Quelle est la bonne distance entre le journaliste politique et l’homme politique pour que celui-là ne devienne pas, d’une certaine manière, le chargé de communication de ce dernier ou de son parti ?

Il y a un dicton en Amérique qui dit que le seul moyen de regarder un politicien est ‘’de le toiser de haut’’. Ce qui veut dire que notre rôle est de rester sceptiques et de faire en sorte que les politiciens, élus ou candidats, aient à rendre des comptes. Nous ne sommes pas, nous les journalistes, des amis des politiciens car nos relations avec eux se doivent de rester conflictuelles jusqu’à un certain degré. Ce qui ne veut pas dire qu’un respect mutuel ne peut pas exister entre le reporter et la personne sur qui il fait un travail ! Je ne crois pas au manque de respect mais il ne faut pas oublier que nous, journalistes, avons un contrat moral avec ceux qui nous lisent, nous regardent et nous écoutent.

Ce que cela veut dire, c’est que le professionnel de l’information a l’obligation de produire un travail qui soit le plus juste, le plus équilibré et le plus objectif possible quel que soit le sujet. Nous ne devons donc être les porte-voix d’aucun parti. Depuis que je travaille au Washington Post, il n’y a probablement eu aucun Président qui ait apprécié la couverture que le journal a fait de lui. Presque tous ont, au contraire, eu des griefs et pas seulement du fait de notre couverture mais de celle de toute la presse, dans sa globalité. En général, ils trouvent que la presse est de plus en plus fouineuse et, dans ce monde, l’information est diffusée en continu ; cela peut causer pas mal de désagréments mais ce sont les règles du jeu et nous travaillons très dur à ce que ces règles soient claires et la démarcation établie entre les journalistes, les politiciens ou même les stratégies politiques mises en place par ces derniers.

En Afrique, la plupart des médias privés ou même d’État appartiennent ou sont à la solde des politiques, est-ce que cela veut dire que les journalistes africains sont, d’une certaine façon, plus des communicateurs que des journalistes ?

Je pense que tous les gens qui s’engagent dans le journalisme le font, en vertu d’un même idéal : celui de changer le monde. Et donc, faire ce que nous faisons, que ce soit dans l’écrit ou dans l’audiovisuel, c’est poursuivre une même idée de changement sociétal et d’amélioration, petite ou grande, des conditions de vie de sa communauté. Aux USA, les médias bénéficient d’une longue tradition de journalisme impartial même si cela commence à changer. De la même manière que notre système politique devient plus polarisé et partisan, la presse elle aussi change.

Fox News, par exemple, est une chaîne d’actualité câblée qui traite l’information sous la lentille de sa ligne éditoriale conservatrice.

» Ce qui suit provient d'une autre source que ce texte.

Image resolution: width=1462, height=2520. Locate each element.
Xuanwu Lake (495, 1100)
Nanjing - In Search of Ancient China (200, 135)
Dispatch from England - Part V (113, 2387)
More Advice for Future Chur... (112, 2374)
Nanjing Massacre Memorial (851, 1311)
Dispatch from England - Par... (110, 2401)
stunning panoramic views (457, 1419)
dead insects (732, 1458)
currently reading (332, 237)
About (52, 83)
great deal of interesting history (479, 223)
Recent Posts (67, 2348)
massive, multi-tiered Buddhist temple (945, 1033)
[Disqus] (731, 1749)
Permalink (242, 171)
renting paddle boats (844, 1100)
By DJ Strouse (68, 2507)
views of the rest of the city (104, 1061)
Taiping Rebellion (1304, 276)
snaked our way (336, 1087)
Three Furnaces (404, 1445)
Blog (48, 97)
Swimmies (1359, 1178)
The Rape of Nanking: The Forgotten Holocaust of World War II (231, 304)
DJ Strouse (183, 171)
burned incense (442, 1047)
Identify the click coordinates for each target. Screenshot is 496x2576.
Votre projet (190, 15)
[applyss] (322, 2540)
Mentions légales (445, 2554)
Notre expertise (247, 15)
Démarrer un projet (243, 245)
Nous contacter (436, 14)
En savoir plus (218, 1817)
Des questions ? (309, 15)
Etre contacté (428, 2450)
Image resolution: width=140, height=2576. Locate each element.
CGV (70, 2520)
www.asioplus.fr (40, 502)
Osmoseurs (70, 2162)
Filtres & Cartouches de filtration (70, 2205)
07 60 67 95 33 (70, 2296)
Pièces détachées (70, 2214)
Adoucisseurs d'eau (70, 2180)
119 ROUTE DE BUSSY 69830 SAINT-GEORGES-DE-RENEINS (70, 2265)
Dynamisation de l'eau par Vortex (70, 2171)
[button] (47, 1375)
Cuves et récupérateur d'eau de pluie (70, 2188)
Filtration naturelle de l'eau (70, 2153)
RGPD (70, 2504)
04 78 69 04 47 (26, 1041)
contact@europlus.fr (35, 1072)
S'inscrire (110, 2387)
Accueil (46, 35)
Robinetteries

Et c’est une chaîne très suivie à la fois par les conservateurs et les républicains ! Avec l’avènement d’internet, nous avons également vu l’émergence de sites qui sont plus idéologiques dans leur orientation et donc, dans un certain sens, nous avons maintenant des organes de presse qui sont plus comme le Washington Post, estimant que leur rôle est de rester le plus impartial possible. Il y a donc toujours cette distance même s’il est maintenant possible, pour le citoyen lambda ayant telle ou telle sympathie politique, de trouver accès à l’intégralité de la couverture médiatique seulement via des organes de presse qui vont renforcer son point de vue et non le mettre en question.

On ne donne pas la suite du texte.